■ Problem description ■
Copy out the data word for word, from the line containing "This screenshot has height=486, width=1024." through the end of the data, both ends included. Leave the pictures out of your copy.

* start Data supplied *

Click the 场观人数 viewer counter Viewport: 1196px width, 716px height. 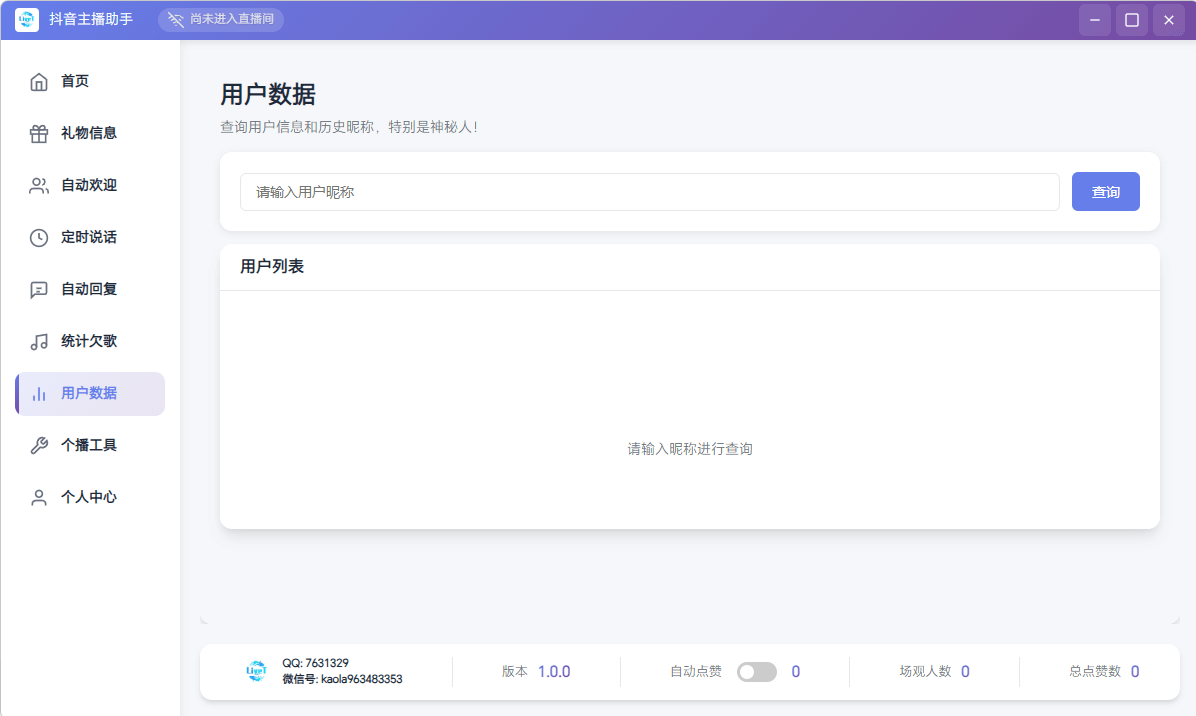[x=934, y=671]
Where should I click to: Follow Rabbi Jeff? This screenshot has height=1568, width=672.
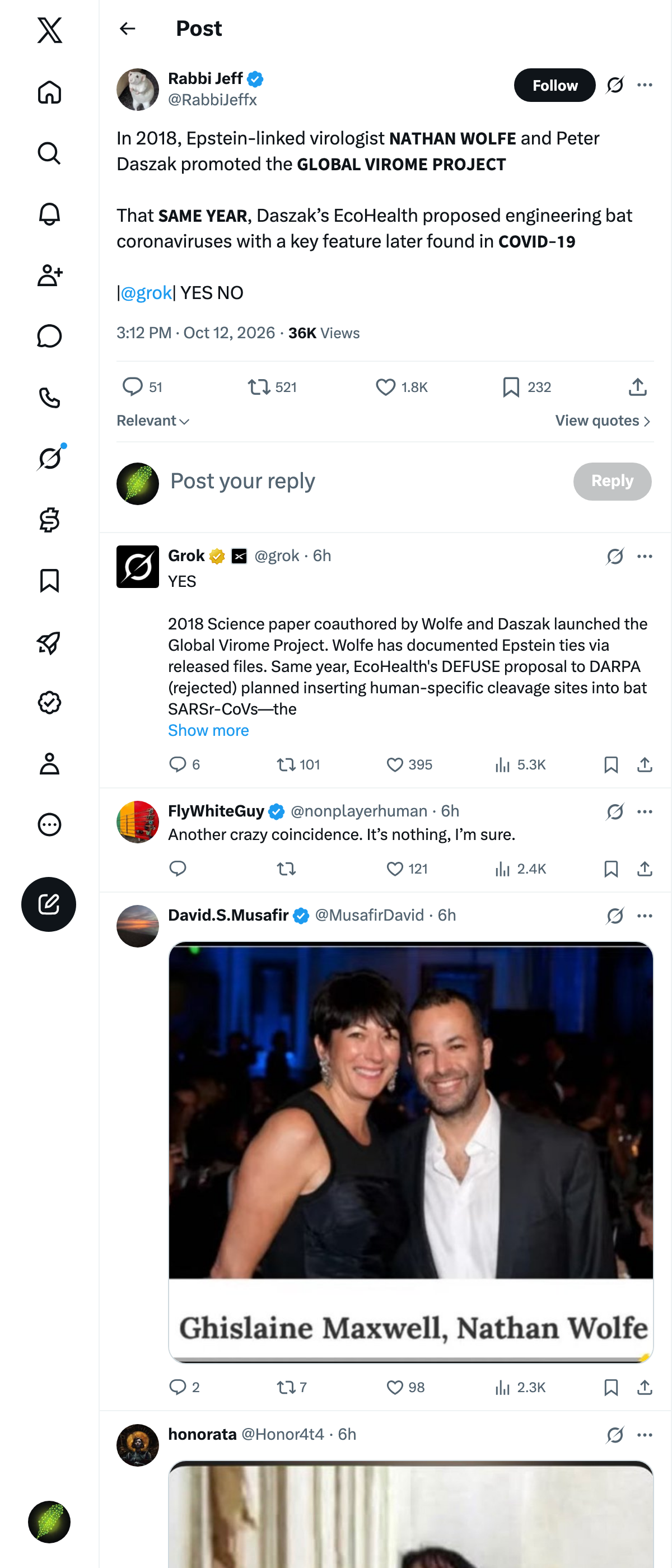click(554, 85)
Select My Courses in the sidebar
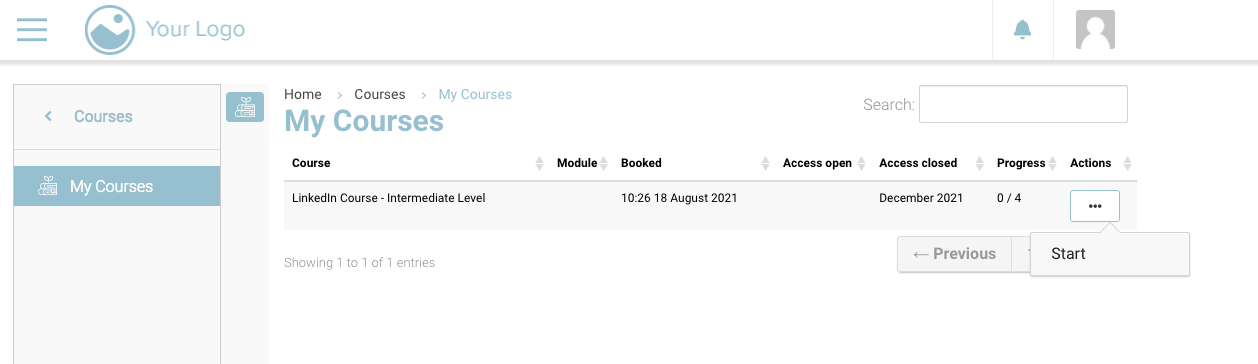This screenshot has width=1258, height=364. [117, 186]
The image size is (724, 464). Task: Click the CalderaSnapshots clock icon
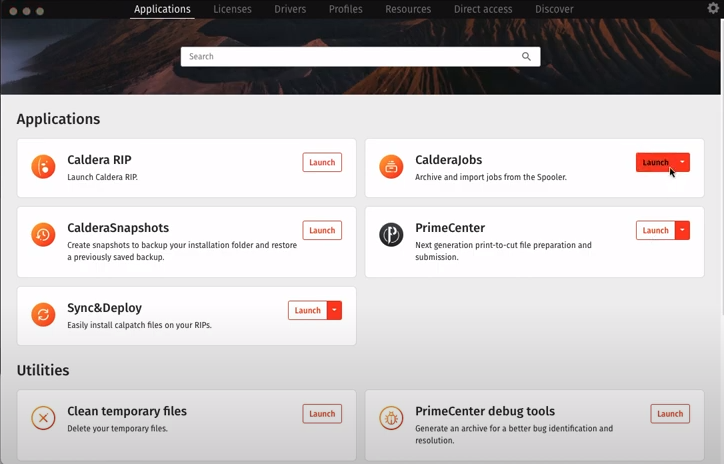coord(43,235)
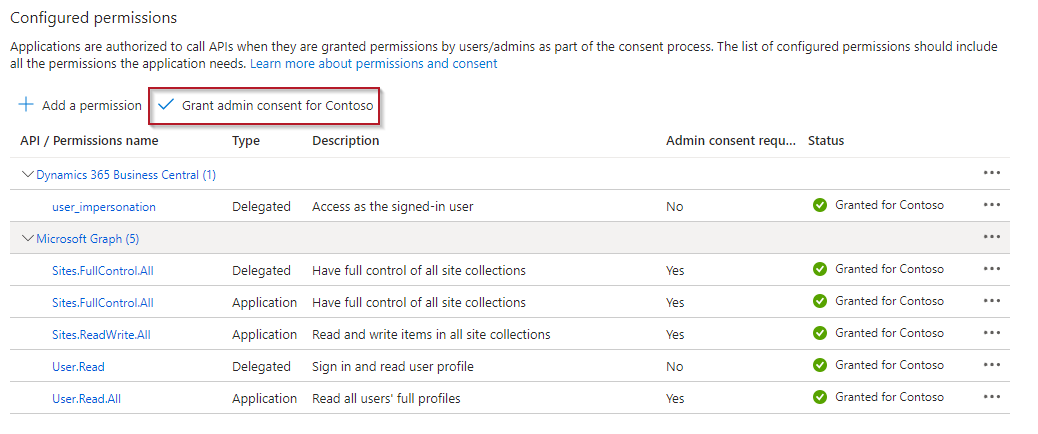Open the Sites.ReadWrite.All permission
This screenshot has height=434, width=1038.
103,335
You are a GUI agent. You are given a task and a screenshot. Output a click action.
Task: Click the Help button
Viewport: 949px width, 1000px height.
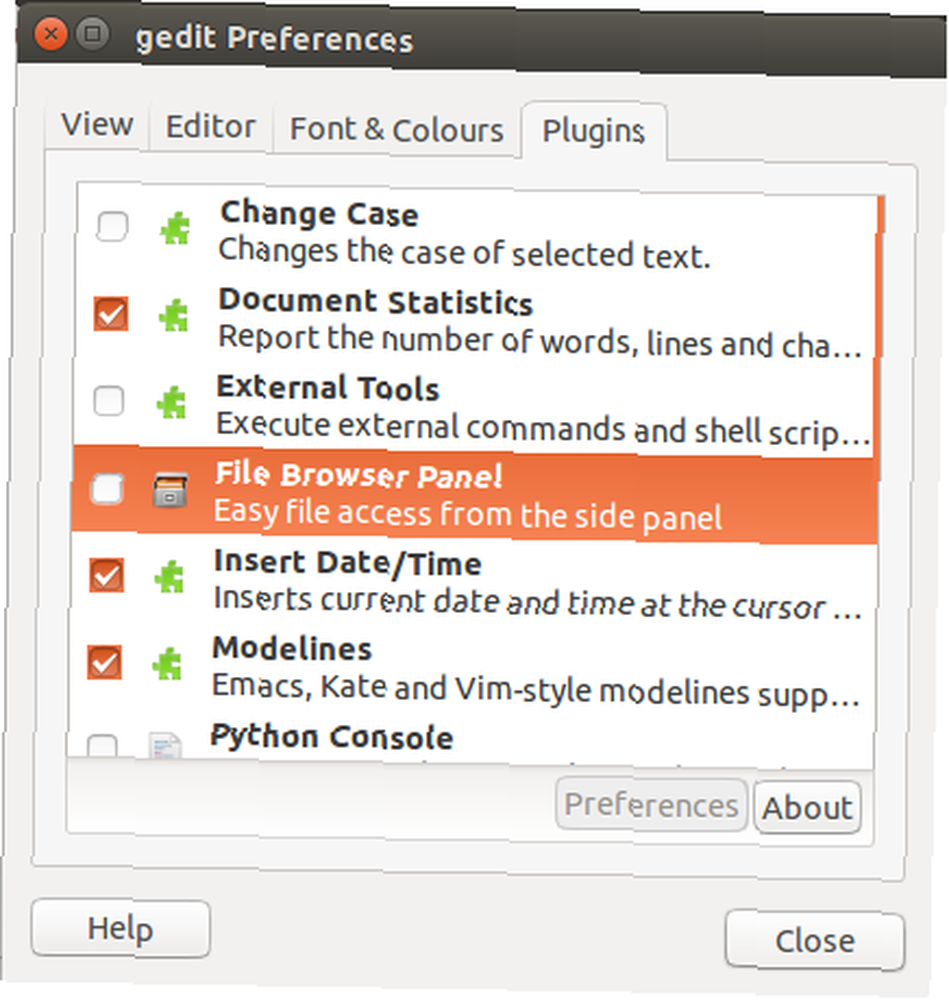(121, 929)
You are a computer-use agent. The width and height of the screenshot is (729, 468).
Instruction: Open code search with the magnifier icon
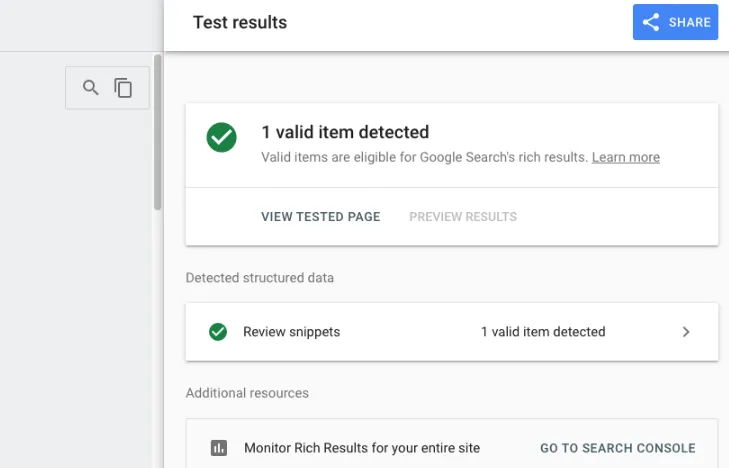tap(91, 87)
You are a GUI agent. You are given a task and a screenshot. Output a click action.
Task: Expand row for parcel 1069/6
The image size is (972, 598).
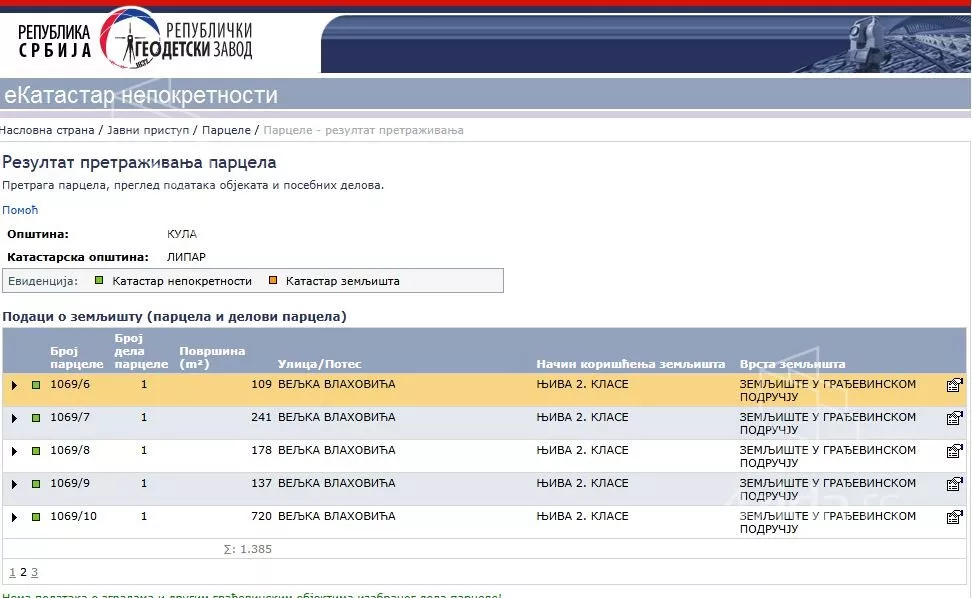point(14,385)
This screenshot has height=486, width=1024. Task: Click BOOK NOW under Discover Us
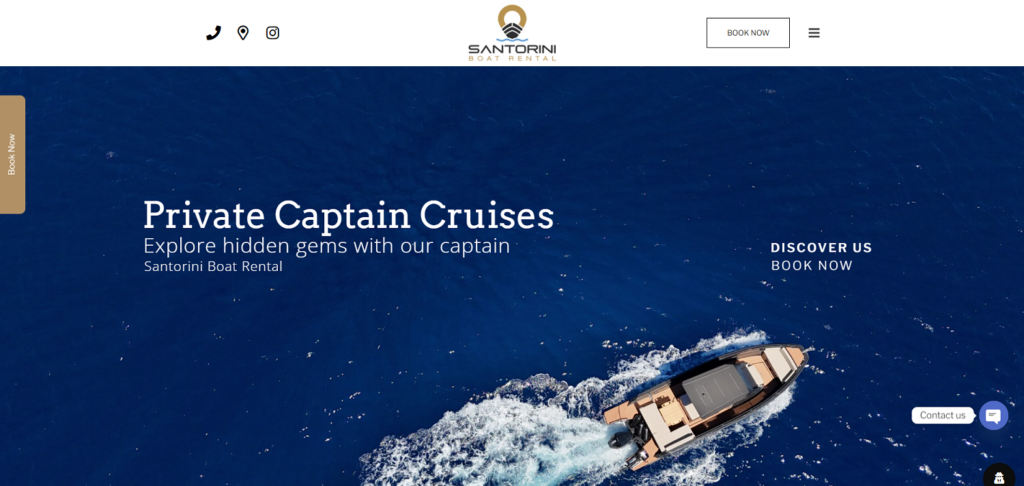coord(812,265)
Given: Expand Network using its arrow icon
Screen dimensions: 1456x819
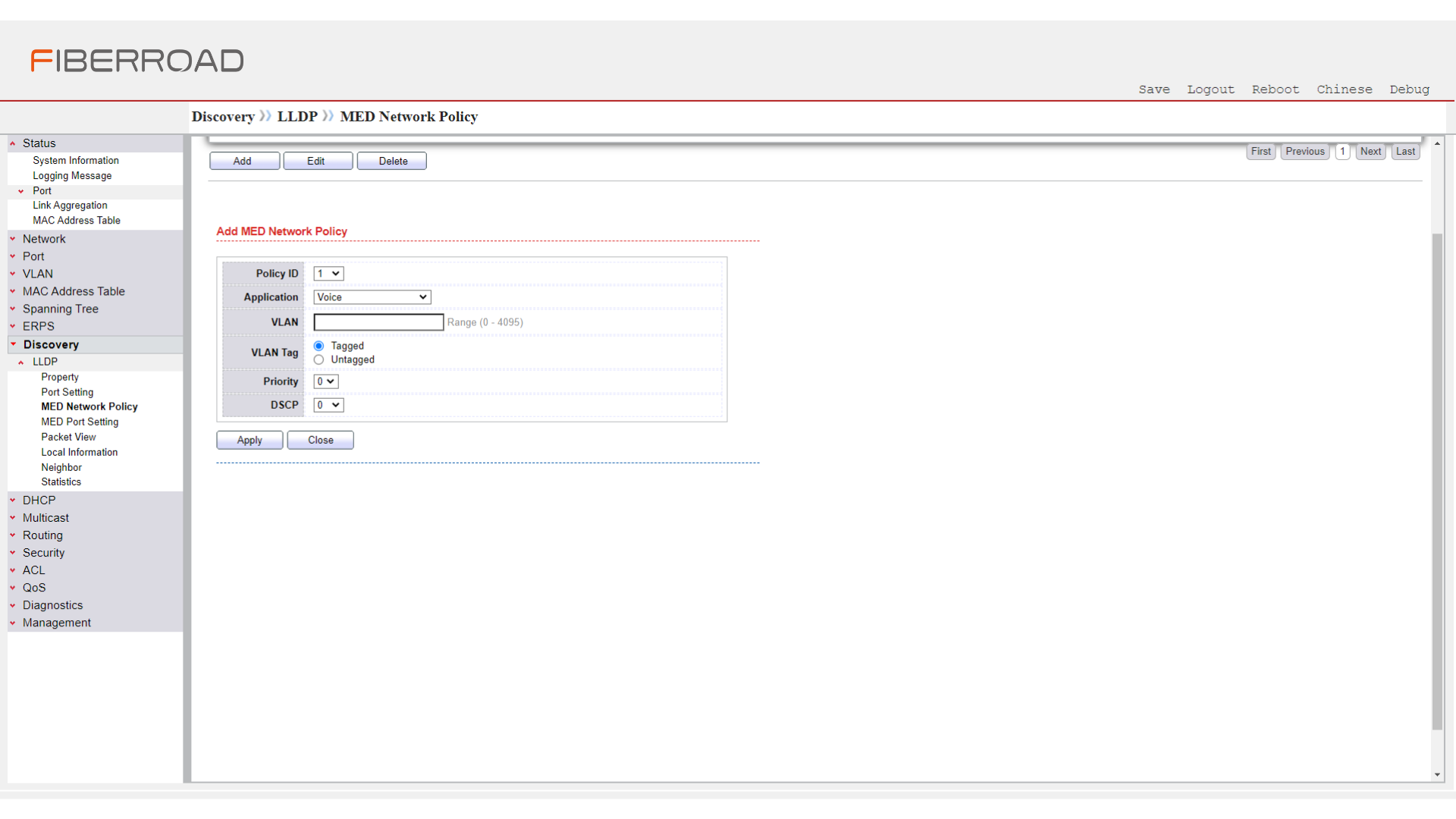Looking at the screenshot, I should 13,239.
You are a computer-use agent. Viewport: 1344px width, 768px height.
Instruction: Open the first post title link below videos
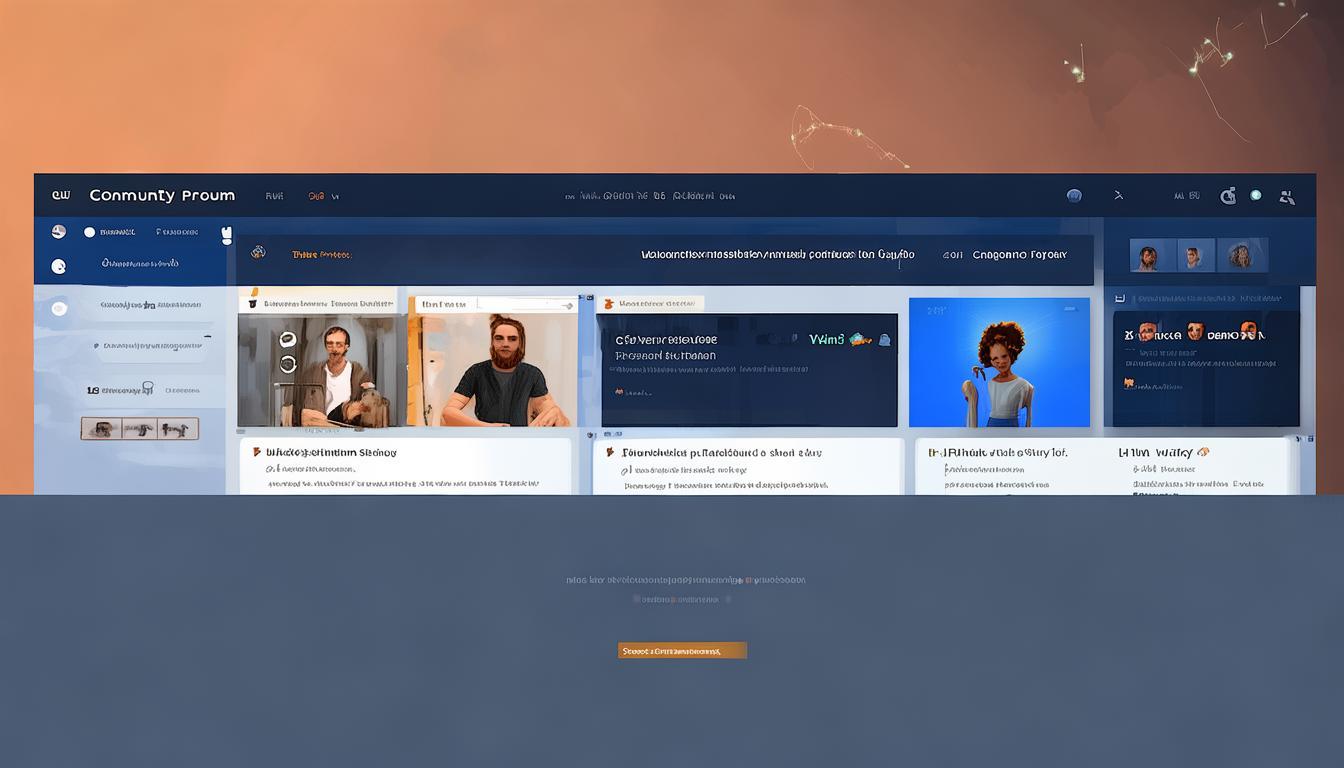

* end Data supplied *

■ Written response ■
This screenshot has height=486, width=1024. Task: Click BOOK NOW under Discover Us
coord(812,265)
Given: Expand Network using its arrow icon
Screen dimensions: 1456x819
Looking at the screenshot, I should 13,239.
You are a computer-use agent. Viewport: 1344px width, 768px height.
Instruction: Open the first post title link below videos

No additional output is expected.